• **Directions for this task**:
Please pull out the lines of the records word for word, from the very first line through the line containing "pos(42,437)", both included.
━━━━━━━━━━
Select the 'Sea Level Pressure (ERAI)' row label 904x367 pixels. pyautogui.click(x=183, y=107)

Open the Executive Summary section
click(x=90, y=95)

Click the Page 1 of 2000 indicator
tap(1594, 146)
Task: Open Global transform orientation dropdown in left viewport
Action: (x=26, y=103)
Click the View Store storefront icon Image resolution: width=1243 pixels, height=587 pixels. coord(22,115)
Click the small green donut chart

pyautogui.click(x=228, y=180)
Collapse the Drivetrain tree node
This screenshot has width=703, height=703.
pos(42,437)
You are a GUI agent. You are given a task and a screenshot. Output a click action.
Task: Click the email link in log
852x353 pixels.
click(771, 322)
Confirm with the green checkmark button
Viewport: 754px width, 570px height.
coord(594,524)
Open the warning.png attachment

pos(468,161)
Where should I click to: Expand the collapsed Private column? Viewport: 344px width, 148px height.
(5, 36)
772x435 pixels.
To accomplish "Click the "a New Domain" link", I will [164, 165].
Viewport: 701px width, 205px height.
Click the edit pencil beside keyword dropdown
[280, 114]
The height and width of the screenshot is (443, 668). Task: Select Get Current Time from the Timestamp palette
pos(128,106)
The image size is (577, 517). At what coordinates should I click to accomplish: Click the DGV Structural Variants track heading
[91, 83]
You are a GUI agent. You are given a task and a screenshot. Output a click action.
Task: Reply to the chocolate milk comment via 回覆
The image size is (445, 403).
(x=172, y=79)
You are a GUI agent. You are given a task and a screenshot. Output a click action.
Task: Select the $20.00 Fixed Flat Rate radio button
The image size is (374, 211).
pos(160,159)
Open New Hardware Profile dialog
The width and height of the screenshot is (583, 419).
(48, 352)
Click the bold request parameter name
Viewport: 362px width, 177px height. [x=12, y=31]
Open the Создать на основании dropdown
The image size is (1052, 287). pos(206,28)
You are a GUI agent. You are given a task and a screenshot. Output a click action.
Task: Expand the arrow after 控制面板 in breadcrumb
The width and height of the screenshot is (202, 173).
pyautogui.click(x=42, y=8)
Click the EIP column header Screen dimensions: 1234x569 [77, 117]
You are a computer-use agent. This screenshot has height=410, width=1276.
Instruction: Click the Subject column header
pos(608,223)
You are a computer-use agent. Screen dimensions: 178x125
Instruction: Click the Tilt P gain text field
━━━━━━━━━━
• **Correct output**:
Select the 'Sea Level Pressure (ERAI)' row label 904x367 pixels. pyautogui.click(x=183, y=107)

Open the Executive Summary section
click(x=90, y=95)

Click the Page 1 of 2000 indicator
tap(1594, 146)
Task: Open Global transform orientation dropdown in left viewport
Action: (x=26, y=103)
Click the View Store storefront icon Image resolution: width=1243 pixels, height=587 pixels. coord(22,115)
Click the small green donut chart

pyautogui.click(x=228, y=180)
Collapse the Drivetrain tree node
This screenshot has width=703, height=703.
pos(42,437)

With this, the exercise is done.